Composition of natural coffee and pure surrogates.
Falsification of K. is already evident in relation to beans, both raw and fried, mainly, however, in relation to fried and ground K. sold in a completely ready-to-eat form. The more often practiced, relatively innocent, falsification in the sale of coffee beans consists in a mixture with expensive varieties of cheaper ones; further, in order to artificially increase the weight of the beans, which is beneficial for traders, the latter, during roasting, are often sprayed with Vaseline, treacle sugar or other low-value substances. In order to mask beans that are somehow spoiled and have lost their natural color and consistency, the latter are shaken with lead balls or tinted with dyes that are often harmful to health. Counterfeiters even put on sale artificial beans made from wheat, barley, bean and maize dough, from which, using special machines, they prepare grains that are carefully counterfeited to look like real ones. But more often and more variedly there is a counterfeit of burnt and ground K., in which, as we have already said, all kinds of surrogates are mixed, in fried and crushed form, differing little in appearance from the real K. From the research carried out by Dr. Kotsyn it is clear that Burnt and ground chicory sold in Moscow, often under fantastic names (“amateur chicory”, “economic”, etc.), almost always appears to be adulterated, mostly chicory and wine berries, with the admixture reaching 30-70%.

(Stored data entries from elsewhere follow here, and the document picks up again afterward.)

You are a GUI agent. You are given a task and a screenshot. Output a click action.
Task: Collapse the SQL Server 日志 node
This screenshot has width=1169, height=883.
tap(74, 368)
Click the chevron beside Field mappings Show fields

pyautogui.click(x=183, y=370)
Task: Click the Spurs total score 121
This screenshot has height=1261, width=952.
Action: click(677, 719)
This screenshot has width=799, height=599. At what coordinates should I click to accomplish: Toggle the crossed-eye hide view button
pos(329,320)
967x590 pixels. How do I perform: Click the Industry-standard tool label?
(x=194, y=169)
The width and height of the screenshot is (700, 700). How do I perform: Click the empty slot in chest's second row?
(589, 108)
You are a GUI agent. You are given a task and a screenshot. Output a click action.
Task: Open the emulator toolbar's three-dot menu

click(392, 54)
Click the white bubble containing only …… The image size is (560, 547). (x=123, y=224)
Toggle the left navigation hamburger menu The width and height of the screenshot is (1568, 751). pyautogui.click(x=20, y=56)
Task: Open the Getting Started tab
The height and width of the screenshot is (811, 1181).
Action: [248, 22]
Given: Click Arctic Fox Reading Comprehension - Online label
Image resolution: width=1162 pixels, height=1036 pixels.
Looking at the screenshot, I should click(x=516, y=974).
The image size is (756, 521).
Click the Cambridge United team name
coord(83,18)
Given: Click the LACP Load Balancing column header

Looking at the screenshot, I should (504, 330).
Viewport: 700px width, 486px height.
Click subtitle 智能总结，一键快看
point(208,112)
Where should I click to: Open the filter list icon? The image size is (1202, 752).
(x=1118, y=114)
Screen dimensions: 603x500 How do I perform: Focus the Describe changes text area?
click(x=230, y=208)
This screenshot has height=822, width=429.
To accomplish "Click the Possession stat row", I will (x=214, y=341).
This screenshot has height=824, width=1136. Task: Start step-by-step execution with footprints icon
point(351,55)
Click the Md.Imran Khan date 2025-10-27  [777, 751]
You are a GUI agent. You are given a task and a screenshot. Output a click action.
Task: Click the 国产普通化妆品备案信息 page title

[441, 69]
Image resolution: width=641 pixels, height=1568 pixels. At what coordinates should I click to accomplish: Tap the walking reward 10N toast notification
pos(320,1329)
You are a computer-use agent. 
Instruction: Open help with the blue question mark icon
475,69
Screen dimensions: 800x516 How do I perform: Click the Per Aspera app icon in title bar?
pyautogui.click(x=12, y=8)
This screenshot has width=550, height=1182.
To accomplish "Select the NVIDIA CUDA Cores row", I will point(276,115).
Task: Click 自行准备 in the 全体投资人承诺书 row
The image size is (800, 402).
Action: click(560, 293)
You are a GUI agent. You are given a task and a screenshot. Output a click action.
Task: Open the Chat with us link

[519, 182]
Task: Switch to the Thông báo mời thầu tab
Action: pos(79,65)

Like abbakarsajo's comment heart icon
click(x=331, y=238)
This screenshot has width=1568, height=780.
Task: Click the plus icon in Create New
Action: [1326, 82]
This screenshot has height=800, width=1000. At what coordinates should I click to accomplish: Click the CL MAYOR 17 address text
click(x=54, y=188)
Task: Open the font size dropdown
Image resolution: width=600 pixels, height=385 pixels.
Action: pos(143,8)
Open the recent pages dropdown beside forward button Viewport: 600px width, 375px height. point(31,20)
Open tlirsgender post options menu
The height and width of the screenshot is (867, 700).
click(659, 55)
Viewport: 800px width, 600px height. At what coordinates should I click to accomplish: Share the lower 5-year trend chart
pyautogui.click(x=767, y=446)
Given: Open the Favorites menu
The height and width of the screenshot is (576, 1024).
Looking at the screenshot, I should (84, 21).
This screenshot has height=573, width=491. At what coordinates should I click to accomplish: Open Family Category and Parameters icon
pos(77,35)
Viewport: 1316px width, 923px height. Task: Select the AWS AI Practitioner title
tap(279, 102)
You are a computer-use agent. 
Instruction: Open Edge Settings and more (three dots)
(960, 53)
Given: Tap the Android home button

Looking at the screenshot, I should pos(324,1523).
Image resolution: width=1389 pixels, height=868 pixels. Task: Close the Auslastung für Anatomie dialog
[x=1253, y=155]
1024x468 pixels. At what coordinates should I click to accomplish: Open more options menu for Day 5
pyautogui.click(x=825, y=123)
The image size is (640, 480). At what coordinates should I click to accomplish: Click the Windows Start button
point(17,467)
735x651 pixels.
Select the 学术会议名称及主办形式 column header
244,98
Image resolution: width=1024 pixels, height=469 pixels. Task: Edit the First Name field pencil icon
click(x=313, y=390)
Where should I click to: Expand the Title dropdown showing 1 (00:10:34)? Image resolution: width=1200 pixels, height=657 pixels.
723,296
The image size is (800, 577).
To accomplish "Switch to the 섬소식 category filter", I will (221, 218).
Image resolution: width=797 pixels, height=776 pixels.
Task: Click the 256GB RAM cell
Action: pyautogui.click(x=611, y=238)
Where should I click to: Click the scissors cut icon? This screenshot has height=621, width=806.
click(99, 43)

Microscopic examination gives very valuable indications in recognizing the purity of K. and the content of one or another admixture in it, which is why the histological picture of both K. and the surrogates most often mixed with it - chicory and wine berries - is given here in essential features. The parenchyma of the coffee bean consists of closely spaced, thick-walled cells without intercellular spaces, the colorless walls of which have very characteristic nodular thickenings; the shape of the cells is varied: rectangular, trapezoidal, rhombic, etc. — The seed coat covering the bean, already completely erased from the surface of the burnt bean, is well retained, however, in a groove located on the flat side of the bean, from where it penetrates deeply into the bean, covering the inner surface of the endosperm; its length is about 2 square meters. see why particles of this shell are always found in ground K.; Characteristic of it are the very long (0.2-0.7 mm), thick-walled, spindle-shaped or whetstone-like clerenchyma cells embedded in it, penetrated by wide pores. — Chicory is recognized by the milky vessels contained in the inner white bark and bordering it in the phloem , with a width of 0.006 to 0.01 mm, as well as thin-walled, bundled sieve tubes; in addition, short, moderately wide vascular cells embedded in the wood, the side walls of which are lined with transverse, mostly slit-like thickenings, stand out sharply under a microscope. — Wine berries are characterized by thin vascular bundles contained in the parenchyma of their meat and considerable width (0.05 mm, i.e. wider than that of chicory) milky vessels, with clearly visible walls; further, the upper skin contains small, polygonal thick-walled cells, in many places located in the form of a rosette around the hair pit, in which hair is sometimes preserved; As for the grains of wine berries, the seeds they contain are covered with a very hard and hard shell, in which large, rounded angular stony cells protrude, with a narrow lumen and layered walls, penetrated by numerous steam channels.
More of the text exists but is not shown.